Learning About Dat Protocol and Decentralization

July 18, 2018 0 Comments

Learning About Dat Protocol and Decentralization

 

 

This past Sunday, June 15, I got to attend a skillshare hosted by the Distributed Web of Care initiative. This session included a workshop on Black Feminist art criticism, spearheaded by Jessica Lynne, and a workshop on accessbility spearheaded by Shannon Finnegan. For the last portion Callil Capuozzo gave a brief 20 min introduction to using the Dat protocol, so I'm going to try to quickly summarize what I've begun learning from that workshop here.
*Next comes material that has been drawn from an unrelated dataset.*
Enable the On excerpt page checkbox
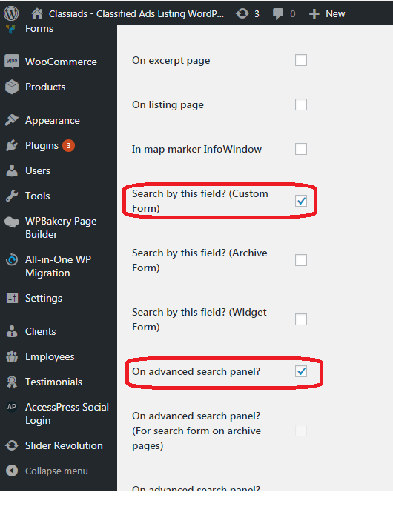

So the (very) quick and dirty summarization of the web in it's current form is that most information is shared in a top down hierarchal fashion from server to client. Things like applications are hosted on remote servers (the cloud) which allows the browser to act as just an interface to access data that is held elsewhere. And we access this data generally using http protocol. This works well for a lot of things, and is generally a successful model but is not without its downsides. Among the downsides to the data being held elsewhere is the potential lack of ownership or privacy over the data that is held. And for things that are inherently user to user, like sending an email, or sending a file, we involve a third party (the server).

A Slide from Paul Frazee's Peer2Peer Web Talk

The Dat protocol can be thought of an alternative to the http protocol that works on a Decentralized Web to circumvent this problem of server centralization. Decentralization pops up in many forms, notable WebRTC, Blockchain, or IFPS protocol.

Dat in laymans terms is like if git and bittorrent had a child.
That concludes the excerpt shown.